Tool Review - dnstwist

If you manage domains for yourself or your organization, it might be a good idea to have an idea of similar looking/sounding domains from a security perspective. This blog isn’t focused much on brand protection, although that is another use-case for being aware of similar domains to your own. There are a few methods for being aware of domains that are registered (or could be registered) that are similar to your own, one comprehensive method that requires a fair amount of work would be Rapid 7’s Project Sonar data. This is a collection of datasets that are updated weekly (after you register for a free account) or monthly (downloadable without requiring any account registration). For our purposes the interesting one is the Forward DNS data which includes all A and AAAA records. Downloading this dataset is the easy part (assuming you have the harddrive space to store it, compressed the A record data is 22.9 GB as of August 2020), once you have it you need to do something with it. This involves additional parsing, storage, and notification, something that can certainly be done (and might be a fun project) but if we could shortcut getting the same or better result with a LOT less effort, well that would sure be neat…

What is a segue…

So, unsurprisingly (since this is a tool review), a tool called dnstwist does a lot of the work for us by flipping the way in which we get to our results. Using a dataset like Project Sonar, we are parsing registered domains to see if something is already registered, after we do a lot of parsing. dnstwist approaches the problem of being aware of look-a-like domains by calculating all the possible transmutations of a domain, so, providing a base domain like mktbs.net, it calculates possibilities for what could be registered to trick people who might not recognize a small difference.

Installation and Usage

dnstwist’s Github readme is fairly straightforward and offers several ways to get the tool installed, for me the easiest way is to utilize a Python virtual environment and pip. The commands below make some assumptions around the version of Python installed on your system and how you prefer to use virtual environments. If you don’t know what those things are, start here.
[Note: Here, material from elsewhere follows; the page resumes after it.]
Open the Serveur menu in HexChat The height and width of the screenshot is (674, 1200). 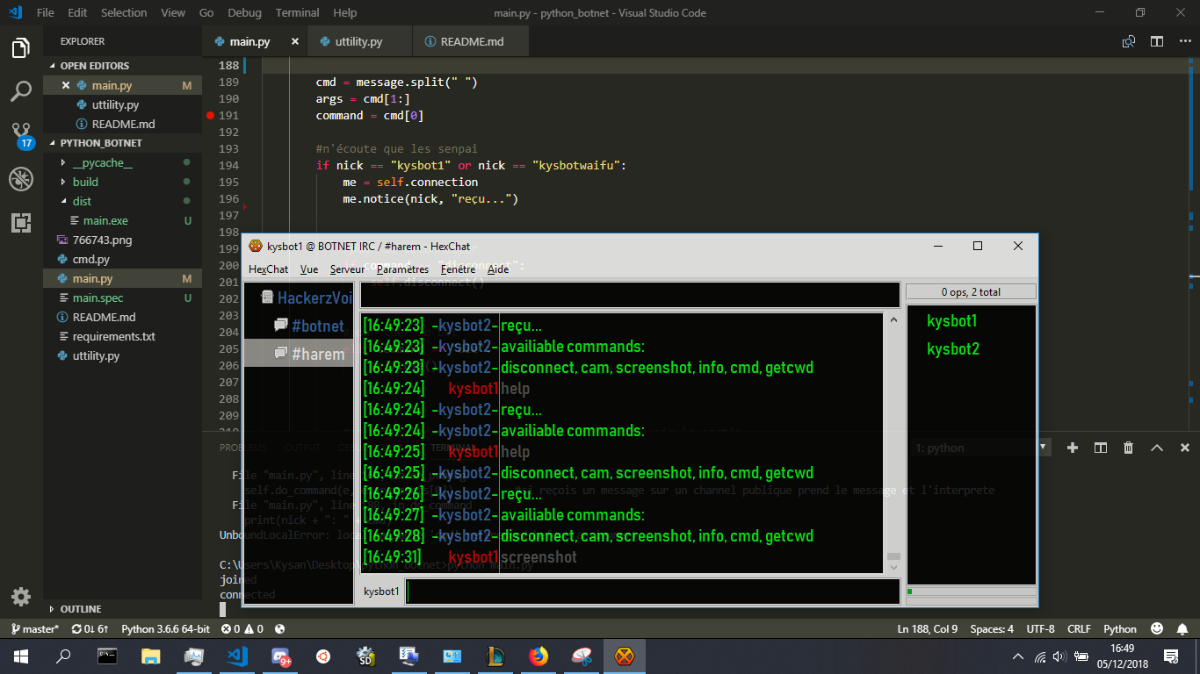pyautogui.click(x=347, y=269)
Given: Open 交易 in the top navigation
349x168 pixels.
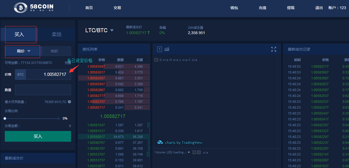Looking at the screenshot, I should coord(117,8).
mtobias@some-os:~/code$ mkdir dnstwist
mtobias@some-os:~/code$ virtualenv -p python3 dnstwist
mtobias@some-os:~/code$ cd dnstwist
mtobias@some-os:~/code$ . bin/activate
mtobias@some-os:~/code$ pip install dnstwist

After installation, using dnstwist is fairly easy with the default settings, just run dnstwist mktbs.net, obviously you can substitute your domain for mktbs.net. Out of the box dnstwist will calculate permutations of your specified domain, the longer your domain the more permutations are possible. For a shorter domain like mktbs.net, dnstwist calculates 868 permutations. These include substitutions, insertions, omissions, repetition, replacement, transposition, and homoglyphs (similar looking characters). dnstwist will also check for possible bitsquatting, if you don’t know what that is take a look at this fairly comprehensive write-up on the topic. The longer your domain the more possible permutations exist, if I run dnstwist against miketobias.org, there are 5,831 possible permutations, quite a bit more than mktbs.net!

mtobias@some-os:~/code$ dnstwist mktbs.net
     _           _            _     _
  __| |_ __  ___| |___      _(_)___| |_
 / _` | '_ \/ __| __\ \ /\ / / / __| __|
| (_| | | | \__ \ |_ \ V  V /| \__ \ |_
 \__,_|_| |_|___/\__| \_/\_/ |_|___/\__| {20200707}

Processing 868 permutations ···30%··61%··91% 12 hits

original*      mktbs.net      35.185.44.232
addition       mktbsa.net     -
addition       mktbsb.net     -
addition       mktbsc.net     -
addition       mktbsd.net     -
addition       mktbse.net     -

A subset of results for mktbs.net

In addition to listing permutations of your specified domain name, dnstwist also checks to see if they have been registered! For a personal domain like mktbs.net, this is likely less interesting than a corporate domain tied to a notable brand.

If you are interested in dnstwist and don’t feel like or know how to install it you can try out the same functionality through your browser at https://dnstwist.it/. This web based version of dnstwist is hosted by the author of the tool, but as always, be wary of what you enter on some random website on the internet!

Overall I’m really happy with dnstwist, a very high quality tool that solves a problem I had (determining registered domains without parsing 22 compressed gigabytes of data) very quickly. The tool is under active development and it utilized in a few well known tools.